Calvin Klein et l'iris : la note invisible du parfum le plus vendu de sa génération
L'orris root au cœur de CK One — le secret olfactif le moins connu de la parfumerie des années 1990.
Points clés
CK One (1994, Alberto Morillas & Harry Fremont) est le premier parfum unisexe à succès mondial — et son cœur contient de l'orris root explicitement nommé dans sa pyramide officielle. Violet / orris root / jasmin / muguet / rose / noix de muscade / freesia : l'iris est là, structurant la dimension florale du parfum que toute une génération a partagé entre sœurs et frères, copines et copains. La communication officielle n'en parle jamais.
L'iris dans CK One joue exactement le même rôle que dans Sì (Armani), Rive Gauche (YSL) et Pour Femme (Bvlgari) : liant poudré invisible entre les floraux et le fond boisé-musqué. Sauf que chez CK, ce liant poudré contribue à l'ambiguïté de genre voulue par Morillas — l'orris root adoucit la noix de muscade masculine et structure les floraux traditionnellement féminins. L'iris est le secret de l'unisexe.

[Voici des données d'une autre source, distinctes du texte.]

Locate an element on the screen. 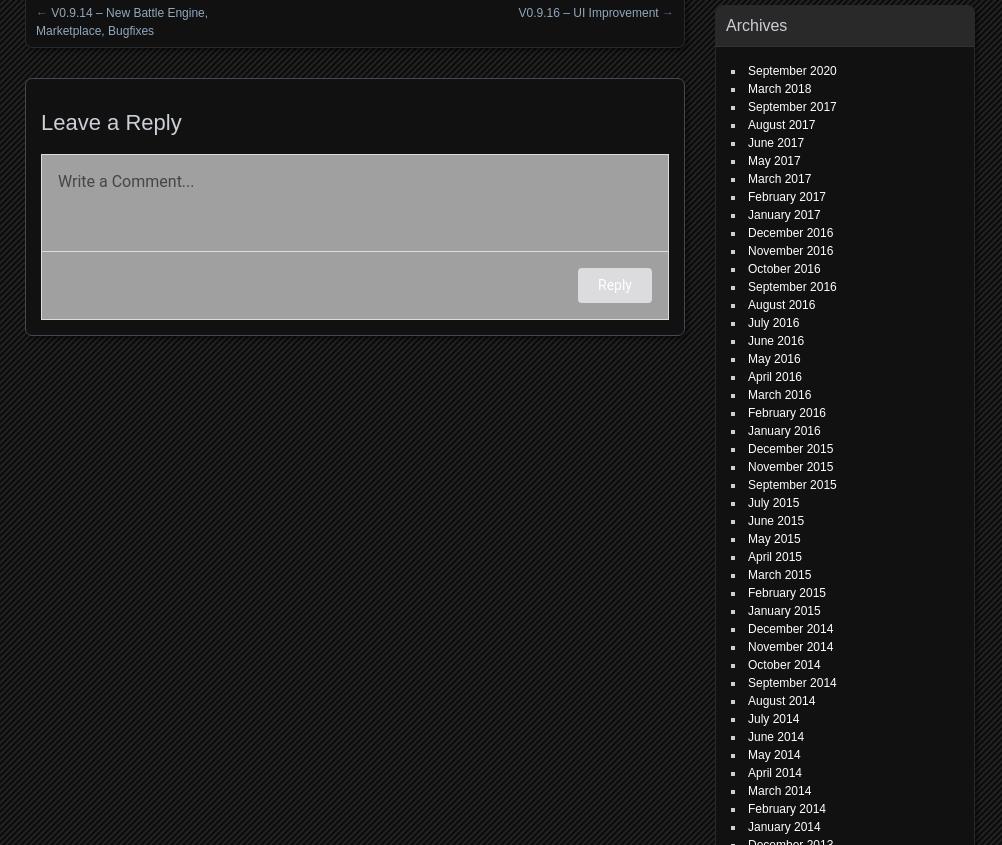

Alberto Morillas relie désormais quatre maisons de la série SFIB. CK One (Calvin Klein, 1994), Acqua di Gio (Armani, 1996), Flower by Kenzo (2000), Sì (Armani, 2013) : le même parfumeur, les ionones/orris dans des contextes radicalement différents. C'est le parfumeur le plus transversal de toute la série.
Calvin Klein illustre la trajectoire de désinvestissement iris des grandes marques américaines. Obsession (1985, Guichard) : orris évité délibérément. Eternity (1988, Grosjman) : sans iris documenté. CK One (1994) : orris root en cœur non communiqué. Euphoria (2005) : sans iris. CK Be (1996) : sans iris. L'iris est présent une fois en 40 ans de Calvin Klein parfumerie — dans le parfum le plus célèbre de la maison, en silence.